History

Nazi Germany
- Name: U-169
- Ordered: 15 August 1940
- Builder: DeSchiMAG, Bremen
- Yard number: 708
- Laid down: 15 May 1941
- Launched: 6 June 1942
- Commissioned: 16 November 1942
- Fate: Sunk, 27 March 1943

General characteristics
- Class & type: Type IXC/40 submarine
- Displacement: 1,144 t (1,126 long tons) surfaced; 1,257 t (1,237 long tons) submerged;
- Length: 76.76 m (251 ft 10 in) o/a; 58.75 m (192 ft 9 in) pressure hull;
- Beam: 6.86 m (22 ft 6 in) o/a; 4.44 m (14 ft 7 in) pressure hull;
- Height: 9.60 m (31 ft 6 in)
- Draught: 4.67 m (15 ft 4 in)
- Installed power: 4,400 PS (3,200 kW; 4,300 bhp) (diesels); 1,000 PS (740 kW; 990 shp) (electric);
- Propulsion: 2 shafts; 2 × diesel engines; 2 × electric motors;
- Speed: 19 knots (35 km/h; 22 mph) surfaced; 7.3 knots (13.5 km/h; 8.4 mph) submerged;
- Range: 13,850 nmi (25,650 km; 15,940 mi) at 10 knots (19 km/h; 12 mph) surfaced; 63 nmi (117 km; 72 mi) at 4 knots (7.4 km/h; 4.6 mph) submerged;
- Complement: 4 officers, 44 enlisted
- Armament: 6 × torpedo tubes (4 bow, 2 stern); 22 × 53.3 cm (21 in) torpedoes; 1 × 10.5 cm (4.1 in) SK C/32 deck gun (180 rounds); 1 × 3.7 cm (1.5 in) SK C/30 AA gun; 1 × twin 2 cm FlaK 30 AA guns;

Service record
- Part of: 4th U-boat Flotilla; 16 November 1942 – 1 March 1943; 10th U-boat Flotilla; 1 – 27 March 1943;
- Identification codes: M 50 115
- Commanders: Oblt.z.S. Hermann Bauer; 16 November 1942 – 27 March 1943;
- Operations: 1 patrol:; 18 – 27 March 1943;
- Victories: None

= German submarine U-169 =

German World War II submarine

German submarine U-169 was a Type IXC/40 U-boat of Nazi Germany's Kriegsmarine built for service during World War II.
Her keel was laid down on 15 May 1941 by the Deutsche Schiff- und Maschinenbau AG in Bremen as yard number 708. She was launched on 6 June 1942 and commissioned on 16 November with Oberleutnant zur See Hermann Bauer in command.

==Design==
German Type IXC/40 submarines were slightly larger than the original Type IXCs. U-169 had a displacement of 1144 t when at the surface and 1257 t while submerged. The U-boat had a total length of 76.76 m, a pressure hull length of 58.75 m, a beam of 6.86 m, a height of 9.60 m, and a draught of 4.67 m. The submarine was powered by two MAN M 9 V 40/46 supercharged four-stroke, nine-cylinder diesel engines producing a total of 4400 PS for use while surfaced, two Siemens-Schuckert 2 GU 345/34 double-acting electric motors producing a total of 1000 PS for use while submerged. She had two shafts and two 1.92 m propellers. The boat was capable of operating at depths of up to 230 m.

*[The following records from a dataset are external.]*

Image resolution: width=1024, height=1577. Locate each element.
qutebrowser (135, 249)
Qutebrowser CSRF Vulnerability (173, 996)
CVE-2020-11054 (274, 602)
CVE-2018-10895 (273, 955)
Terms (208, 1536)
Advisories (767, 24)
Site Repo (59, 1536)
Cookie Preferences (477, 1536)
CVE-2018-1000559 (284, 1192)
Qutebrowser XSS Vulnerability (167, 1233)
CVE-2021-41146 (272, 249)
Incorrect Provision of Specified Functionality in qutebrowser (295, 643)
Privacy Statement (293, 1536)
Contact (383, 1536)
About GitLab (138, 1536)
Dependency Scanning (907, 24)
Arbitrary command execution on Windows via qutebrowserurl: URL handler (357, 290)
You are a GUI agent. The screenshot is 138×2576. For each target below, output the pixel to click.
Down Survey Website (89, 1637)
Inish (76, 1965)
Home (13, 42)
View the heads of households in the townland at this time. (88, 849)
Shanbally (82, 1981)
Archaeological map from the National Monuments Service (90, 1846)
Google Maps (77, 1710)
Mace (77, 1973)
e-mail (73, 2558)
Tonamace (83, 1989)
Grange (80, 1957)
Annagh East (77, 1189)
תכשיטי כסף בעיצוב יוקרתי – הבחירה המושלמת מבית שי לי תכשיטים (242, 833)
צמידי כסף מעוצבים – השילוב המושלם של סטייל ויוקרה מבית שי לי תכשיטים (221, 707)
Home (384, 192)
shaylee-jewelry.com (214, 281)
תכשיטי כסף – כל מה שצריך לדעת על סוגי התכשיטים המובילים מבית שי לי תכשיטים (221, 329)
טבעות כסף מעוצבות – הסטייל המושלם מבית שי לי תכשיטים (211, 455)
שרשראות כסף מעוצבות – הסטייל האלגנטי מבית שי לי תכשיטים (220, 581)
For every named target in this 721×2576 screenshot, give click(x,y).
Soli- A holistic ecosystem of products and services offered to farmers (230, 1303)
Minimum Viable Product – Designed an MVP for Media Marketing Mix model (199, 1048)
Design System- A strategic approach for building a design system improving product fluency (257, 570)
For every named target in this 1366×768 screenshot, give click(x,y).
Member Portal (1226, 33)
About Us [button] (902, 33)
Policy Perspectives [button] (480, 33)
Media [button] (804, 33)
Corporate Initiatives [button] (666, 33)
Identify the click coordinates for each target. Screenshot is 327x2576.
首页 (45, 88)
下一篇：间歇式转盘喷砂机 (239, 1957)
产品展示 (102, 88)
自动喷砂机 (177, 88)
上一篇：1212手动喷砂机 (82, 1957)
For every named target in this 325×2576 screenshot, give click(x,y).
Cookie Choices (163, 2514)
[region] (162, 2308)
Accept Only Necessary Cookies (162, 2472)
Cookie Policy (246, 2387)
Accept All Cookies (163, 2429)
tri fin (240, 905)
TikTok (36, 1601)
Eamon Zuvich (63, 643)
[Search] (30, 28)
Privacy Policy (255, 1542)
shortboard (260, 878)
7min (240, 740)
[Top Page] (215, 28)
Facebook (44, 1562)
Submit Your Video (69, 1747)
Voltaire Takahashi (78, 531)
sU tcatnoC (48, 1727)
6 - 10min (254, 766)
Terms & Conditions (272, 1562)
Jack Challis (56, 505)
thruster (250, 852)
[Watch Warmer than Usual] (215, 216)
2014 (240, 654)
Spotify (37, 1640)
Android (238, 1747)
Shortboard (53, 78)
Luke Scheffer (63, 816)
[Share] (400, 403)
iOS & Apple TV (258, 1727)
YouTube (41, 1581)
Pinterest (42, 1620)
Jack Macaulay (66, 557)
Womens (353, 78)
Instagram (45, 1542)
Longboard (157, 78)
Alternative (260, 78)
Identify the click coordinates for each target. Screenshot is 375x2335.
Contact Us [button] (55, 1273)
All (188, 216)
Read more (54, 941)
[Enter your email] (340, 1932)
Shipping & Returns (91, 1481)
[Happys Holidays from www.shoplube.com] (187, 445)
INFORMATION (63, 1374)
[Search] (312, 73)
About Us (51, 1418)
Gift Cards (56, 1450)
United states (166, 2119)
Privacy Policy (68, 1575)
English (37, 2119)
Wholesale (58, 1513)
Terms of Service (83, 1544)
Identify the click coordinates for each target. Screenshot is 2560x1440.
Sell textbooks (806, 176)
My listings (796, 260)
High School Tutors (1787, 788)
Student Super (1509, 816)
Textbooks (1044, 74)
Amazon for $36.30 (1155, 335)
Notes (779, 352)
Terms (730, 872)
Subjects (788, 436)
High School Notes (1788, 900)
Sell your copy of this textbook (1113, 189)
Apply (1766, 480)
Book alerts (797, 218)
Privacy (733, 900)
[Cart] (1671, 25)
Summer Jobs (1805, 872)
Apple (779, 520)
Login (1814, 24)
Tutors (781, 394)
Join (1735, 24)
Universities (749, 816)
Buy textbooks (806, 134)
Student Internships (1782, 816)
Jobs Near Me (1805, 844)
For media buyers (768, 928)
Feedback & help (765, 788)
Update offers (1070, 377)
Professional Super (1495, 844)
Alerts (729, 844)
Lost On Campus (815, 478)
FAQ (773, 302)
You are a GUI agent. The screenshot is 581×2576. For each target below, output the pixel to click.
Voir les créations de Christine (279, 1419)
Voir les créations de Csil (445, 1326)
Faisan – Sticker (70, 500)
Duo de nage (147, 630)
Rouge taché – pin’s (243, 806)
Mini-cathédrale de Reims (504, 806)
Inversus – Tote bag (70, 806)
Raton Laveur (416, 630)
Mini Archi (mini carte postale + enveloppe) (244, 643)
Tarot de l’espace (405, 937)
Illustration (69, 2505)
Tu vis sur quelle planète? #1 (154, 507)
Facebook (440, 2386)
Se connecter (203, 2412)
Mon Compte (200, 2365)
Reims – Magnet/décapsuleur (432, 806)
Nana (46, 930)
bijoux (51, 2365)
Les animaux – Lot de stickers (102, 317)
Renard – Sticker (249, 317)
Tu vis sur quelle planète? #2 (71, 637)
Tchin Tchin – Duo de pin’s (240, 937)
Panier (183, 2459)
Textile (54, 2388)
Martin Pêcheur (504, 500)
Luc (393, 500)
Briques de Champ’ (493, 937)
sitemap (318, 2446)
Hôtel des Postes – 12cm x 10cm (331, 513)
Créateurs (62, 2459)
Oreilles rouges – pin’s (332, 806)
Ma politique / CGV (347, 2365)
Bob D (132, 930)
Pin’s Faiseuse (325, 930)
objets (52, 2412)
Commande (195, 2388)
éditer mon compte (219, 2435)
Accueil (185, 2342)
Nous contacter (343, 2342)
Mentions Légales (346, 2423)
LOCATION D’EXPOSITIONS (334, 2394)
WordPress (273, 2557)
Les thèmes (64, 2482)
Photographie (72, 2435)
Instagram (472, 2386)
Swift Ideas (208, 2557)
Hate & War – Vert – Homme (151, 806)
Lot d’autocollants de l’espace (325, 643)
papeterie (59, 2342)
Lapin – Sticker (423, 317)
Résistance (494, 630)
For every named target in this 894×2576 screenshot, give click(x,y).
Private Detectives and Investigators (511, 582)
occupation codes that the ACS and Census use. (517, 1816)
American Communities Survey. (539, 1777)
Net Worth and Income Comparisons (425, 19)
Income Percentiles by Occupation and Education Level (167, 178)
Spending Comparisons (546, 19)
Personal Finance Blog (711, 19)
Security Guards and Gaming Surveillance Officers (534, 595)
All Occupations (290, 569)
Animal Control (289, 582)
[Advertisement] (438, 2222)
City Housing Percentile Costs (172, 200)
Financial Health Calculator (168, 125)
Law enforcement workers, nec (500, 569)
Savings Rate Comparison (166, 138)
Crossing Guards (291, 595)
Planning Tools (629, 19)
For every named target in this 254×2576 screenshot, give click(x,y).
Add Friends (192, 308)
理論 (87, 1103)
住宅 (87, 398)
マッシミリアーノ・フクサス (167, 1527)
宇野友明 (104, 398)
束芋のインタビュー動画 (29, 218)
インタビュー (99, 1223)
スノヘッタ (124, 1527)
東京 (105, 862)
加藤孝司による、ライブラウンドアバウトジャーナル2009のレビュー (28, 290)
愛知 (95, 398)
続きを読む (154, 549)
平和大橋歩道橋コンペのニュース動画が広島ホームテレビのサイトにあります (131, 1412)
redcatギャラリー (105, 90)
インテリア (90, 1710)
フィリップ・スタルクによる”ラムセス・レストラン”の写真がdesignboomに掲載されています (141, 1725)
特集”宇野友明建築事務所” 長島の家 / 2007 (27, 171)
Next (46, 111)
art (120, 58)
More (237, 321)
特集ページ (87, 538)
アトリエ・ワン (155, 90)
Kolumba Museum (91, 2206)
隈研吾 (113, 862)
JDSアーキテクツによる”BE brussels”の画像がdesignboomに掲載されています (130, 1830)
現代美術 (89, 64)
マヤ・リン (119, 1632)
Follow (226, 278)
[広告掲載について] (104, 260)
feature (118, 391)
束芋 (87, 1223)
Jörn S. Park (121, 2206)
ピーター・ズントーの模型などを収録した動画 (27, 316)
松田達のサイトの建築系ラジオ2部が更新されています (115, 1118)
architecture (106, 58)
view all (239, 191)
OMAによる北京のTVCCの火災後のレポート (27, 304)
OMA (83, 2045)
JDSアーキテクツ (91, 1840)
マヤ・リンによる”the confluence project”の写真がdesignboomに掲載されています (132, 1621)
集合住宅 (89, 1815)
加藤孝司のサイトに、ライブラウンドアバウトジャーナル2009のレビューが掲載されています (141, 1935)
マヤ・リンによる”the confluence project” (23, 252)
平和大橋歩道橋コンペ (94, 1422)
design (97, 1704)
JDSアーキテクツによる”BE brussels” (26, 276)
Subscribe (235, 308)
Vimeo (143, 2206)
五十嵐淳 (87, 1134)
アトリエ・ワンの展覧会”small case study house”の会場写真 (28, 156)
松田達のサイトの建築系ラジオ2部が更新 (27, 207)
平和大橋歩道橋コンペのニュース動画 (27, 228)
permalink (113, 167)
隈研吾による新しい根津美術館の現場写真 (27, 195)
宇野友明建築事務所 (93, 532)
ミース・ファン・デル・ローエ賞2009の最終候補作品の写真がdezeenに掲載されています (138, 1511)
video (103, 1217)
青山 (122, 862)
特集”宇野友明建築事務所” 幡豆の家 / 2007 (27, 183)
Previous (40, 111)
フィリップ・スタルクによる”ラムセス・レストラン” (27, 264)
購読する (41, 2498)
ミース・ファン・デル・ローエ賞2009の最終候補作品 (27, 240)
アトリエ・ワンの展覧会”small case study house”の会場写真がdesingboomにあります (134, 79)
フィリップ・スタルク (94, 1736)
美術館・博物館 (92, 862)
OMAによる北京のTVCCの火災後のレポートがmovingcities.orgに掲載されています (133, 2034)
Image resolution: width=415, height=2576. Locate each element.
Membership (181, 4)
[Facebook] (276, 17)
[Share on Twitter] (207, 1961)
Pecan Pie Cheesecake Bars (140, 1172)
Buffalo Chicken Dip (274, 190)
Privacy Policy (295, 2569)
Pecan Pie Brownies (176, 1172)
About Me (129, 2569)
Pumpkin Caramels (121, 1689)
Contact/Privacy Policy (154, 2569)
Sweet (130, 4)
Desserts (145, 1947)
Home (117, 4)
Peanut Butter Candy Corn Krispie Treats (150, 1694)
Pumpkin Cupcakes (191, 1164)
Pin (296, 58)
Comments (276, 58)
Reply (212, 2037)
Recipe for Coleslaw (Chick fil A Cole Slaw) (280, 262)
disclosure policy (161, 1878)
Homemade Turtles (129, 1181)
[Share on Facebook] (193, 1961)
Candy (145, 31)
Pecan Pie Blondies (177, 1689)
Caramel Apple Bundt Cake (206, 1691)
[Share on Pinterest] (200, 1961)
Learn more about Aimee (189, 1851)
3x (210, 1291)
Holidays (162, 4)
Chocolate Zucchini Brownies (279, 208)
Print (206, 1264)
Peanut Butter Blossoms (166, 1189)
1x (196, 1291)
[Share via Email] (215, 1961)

The submarine had a maximum surface speed of 18.3 kn and a maximum submerged speed of 7.3 kn. When submerged, the boat could operate for 63 nmi at 4 kn; when surfaced, she could travel 13850 nmi at 10 kn. U-169 was fitted with six 53.3 cm torpedo tubes (four fitted at the bow and two at the stern), 22 torpedoes, one 10.5 cm SK C/32 naval gun, 180 rounds, and a 3.7 cm SK C/30 as well as a 2 cm C/30 anti-aircraft gun. The boat had a complement of forty-eight.

==Service history==
The U-boat's service began with training as part of the 4th U-boat Flotilla. She then moved to the 10th flotilla on 1 March 1943 for operations.

She was sunk, in position , on 27 March 1943 by a British B-17 Flying Fortress of No. 206 Squadron RAF piloted by Flying Officer Ian Samuel.